NOAA ships never leave port on Fridays. Check the links below for more information about marine operations and for Fisheries superstitions.
What’s My Story? Jason White
Jason White at the ROV controls.
The following section of the blog is dedicated to explaining the story of one crew member on NOAA ship Pisces.
What is your specific title and job description on this mission? ROV Pilot/Technician. He assists in keeping the ROV running efficiently and safely. His job includes taking turns on this mission with Eric Glidden to pilot the ROV and deploy and recovery of the ROV from the ship.
How long have you worked for University of North Carolina? He has worked for University of North Carolina for almost 5 years.
What is your favorite and least favorite part of your job? Troubleshooting computer problems is his least favorite part of the job. His favorite part of the job is getting to work with different scientists from all around the United States and world on different types of scientific projects.
When did you first become interested in this career (oceanography) and why? He grew up watching the weather channel and surfing in North Carolina. Dr. Steve Lyons on weather channel and predicting surf inspired his original interest in the study of meteorology/oceanography.
What science classes or other opportunities would you recommend to high school students who are interested in preparing for this sort of career?
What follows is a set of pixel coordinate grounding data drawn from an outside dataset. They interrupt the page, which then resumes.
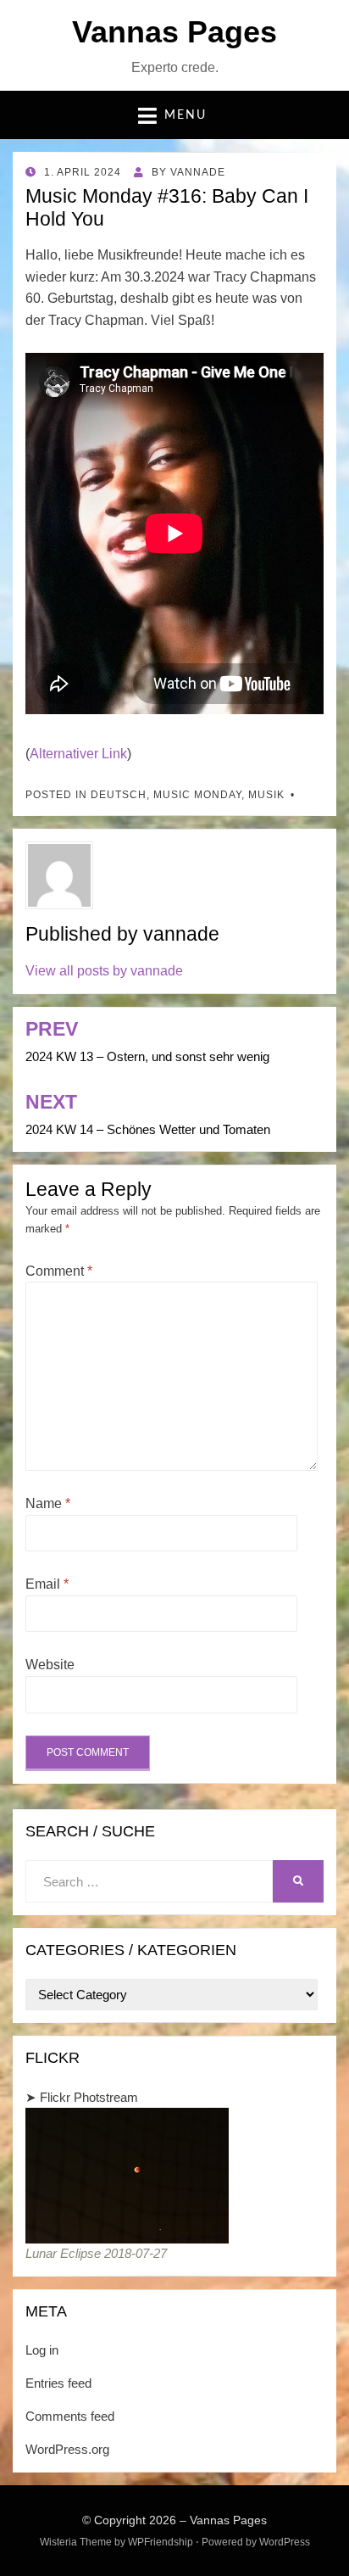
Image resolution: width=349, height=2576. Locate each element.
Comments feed (69, 2416)
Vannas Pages (174, 31)
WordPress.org (67, 2449)
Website (50, 1664)
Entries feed (58, 2383)
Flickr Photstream (89, 2097)
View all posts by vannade (104, 971)
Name (47, 1503)
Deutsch (119, 795)
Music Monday (197, 795)
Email (47, 1584)
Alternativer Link (78, 753)
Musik (266, 795)
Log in (41, 2350)
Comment (58, 1271)
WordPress (284, 2542)
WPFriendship (160, 2542)
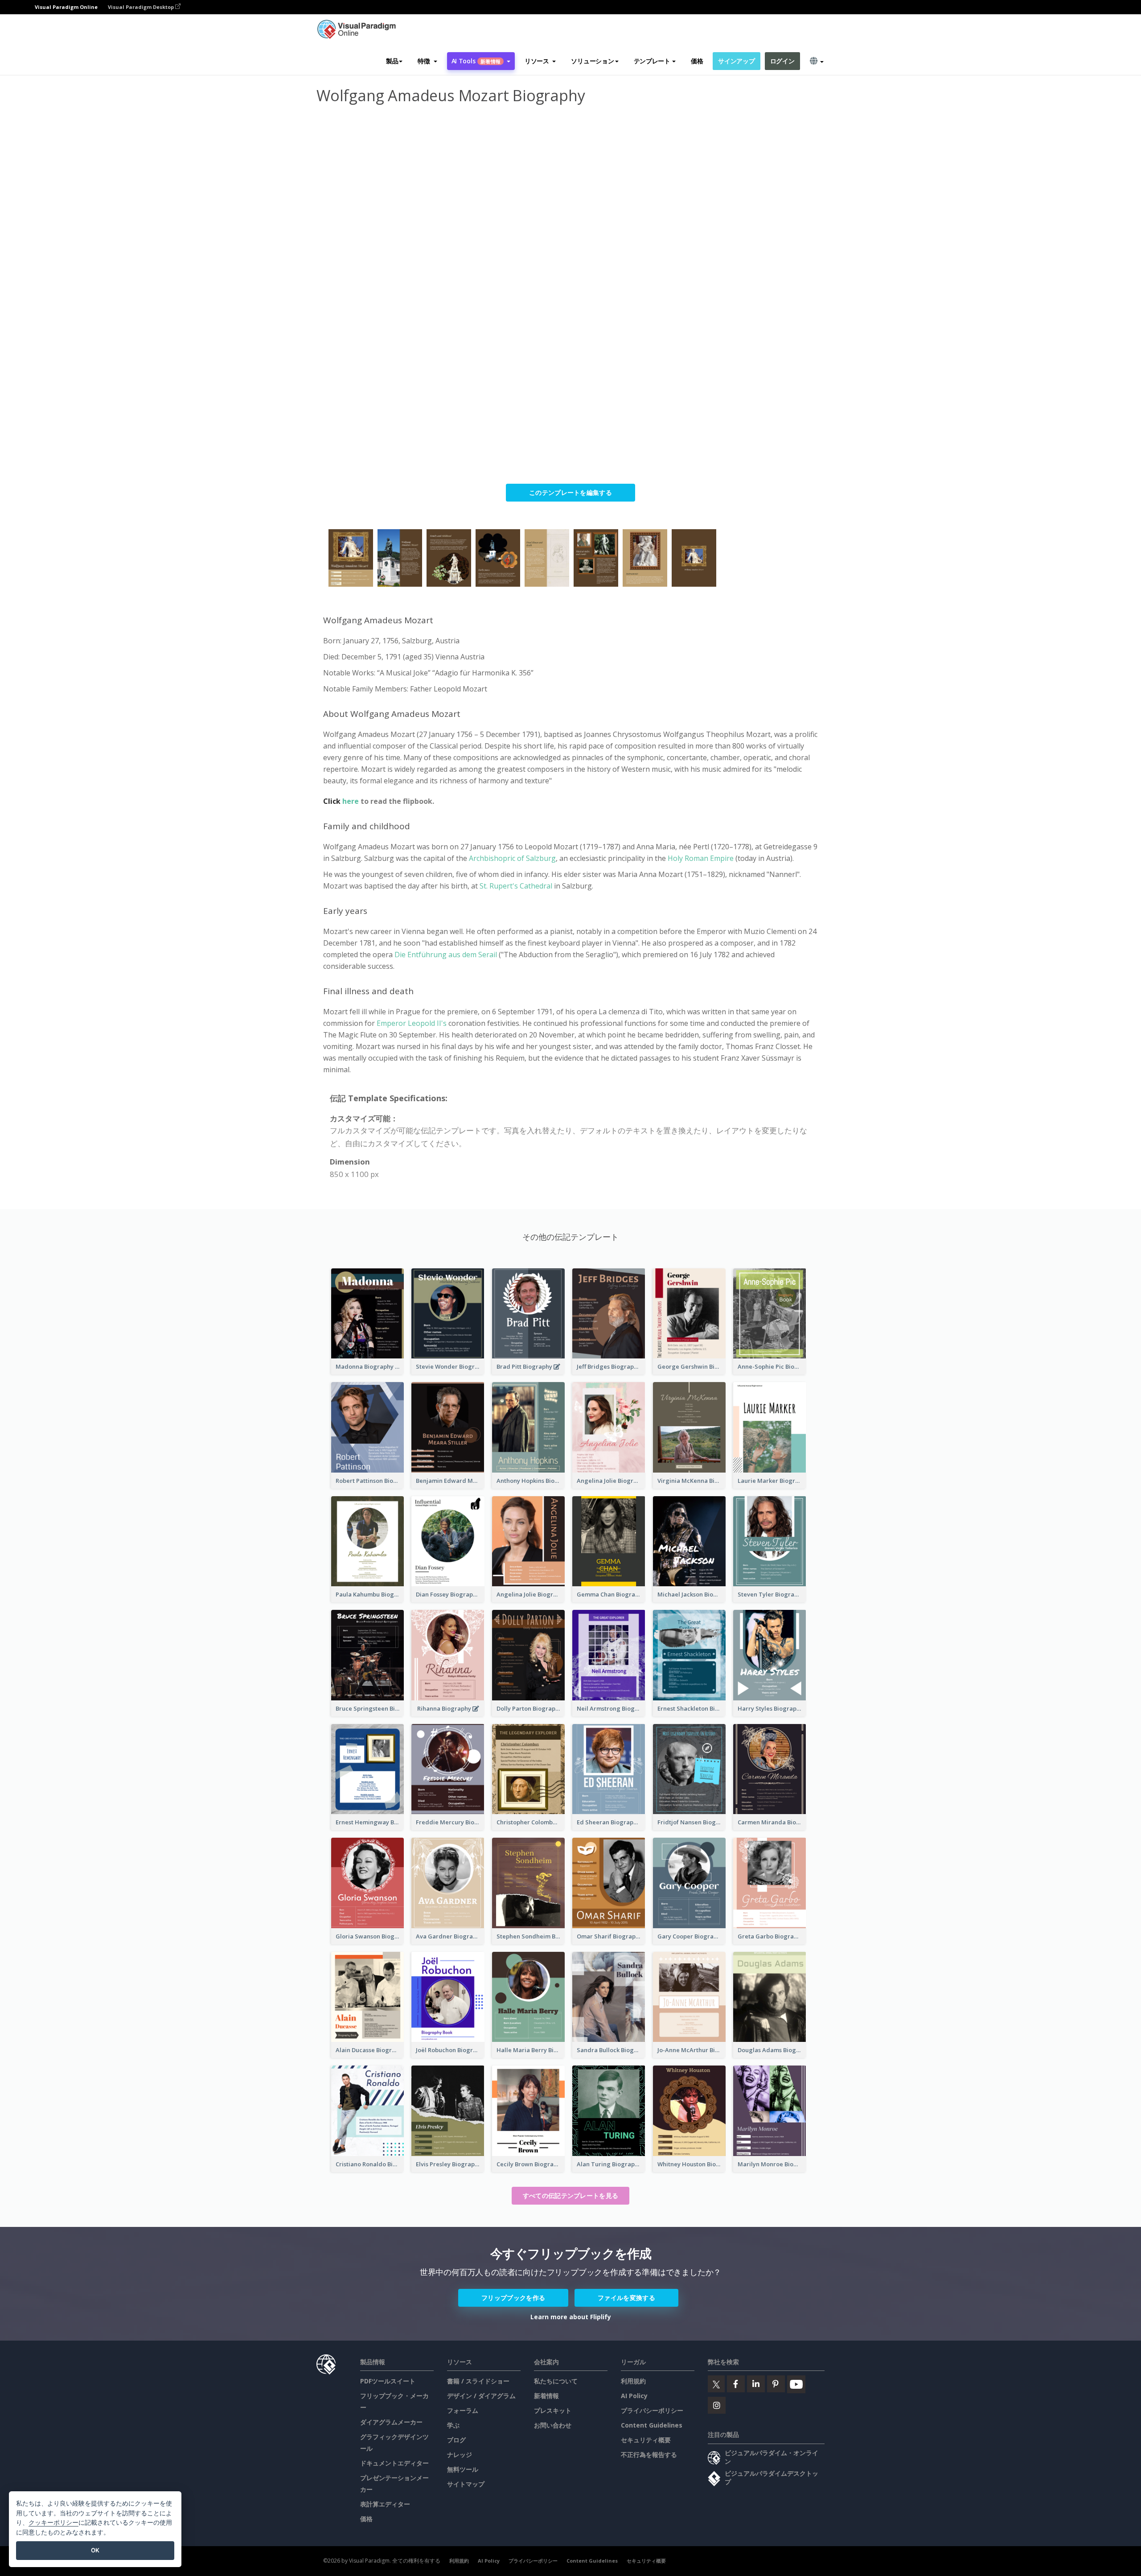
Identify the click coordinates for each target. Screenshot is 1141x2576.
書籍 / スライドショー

He said if you are a student interested in the technical aspect of the study of oceanography you should look for a marine technology program at a university or community college. He uses a lot of math and physics and recommends at the high school level to take a full course load in both. He also recommends taking any available electronic classes and stay proficient in computers.
What is one of the most interesting places you have visited? His most interesting trip was in the Philippines where he ate white rice for 2 weeks straight and people were on the back deck of the ship fishing for the very same fish he was collecting video footage on. He mentioned that the Philippines had the most beautiful coral he had ever seen.
Questions from my Environmental Science Students in Camas, WA
How heavy is the ROV? With the skid on it, approximately 800 lbs
How tough is it? Moderately –you can run the ROV into things but don’t want to run into a steel ship or you break things.
How expensive is it? If it somehow broke, what would you have to do? Try and repair it on the ship with spare parts? A half-million dollars. Yes. They have spares for most everything except the high definition video camera and digital stills camera, which cost $27,000 and $32,000 respectively.
How many cameras are on the ROV and how easy is it to maneuver? 5. One main video camera to navigate the ROV, digital still camera, 3 lipstick cameras on the skid to collect samples and see with the manipulator. If there is no current then the ROV is fairly easy to maneuver but when conditions decrease by, murkiness, current (more than ½ knot) or terrain is in high relief it becomes more difficult. Ship wrecks with steel debris are also especially difficult to maneuver around.
What is the ROV like to control, does it respond quickly or is there a lag time from when you control it to when it responds? It instantaneously responds.
Do you have to have training to be able to operate it? It is on the job training however there are a few ROV specific training schools around the country.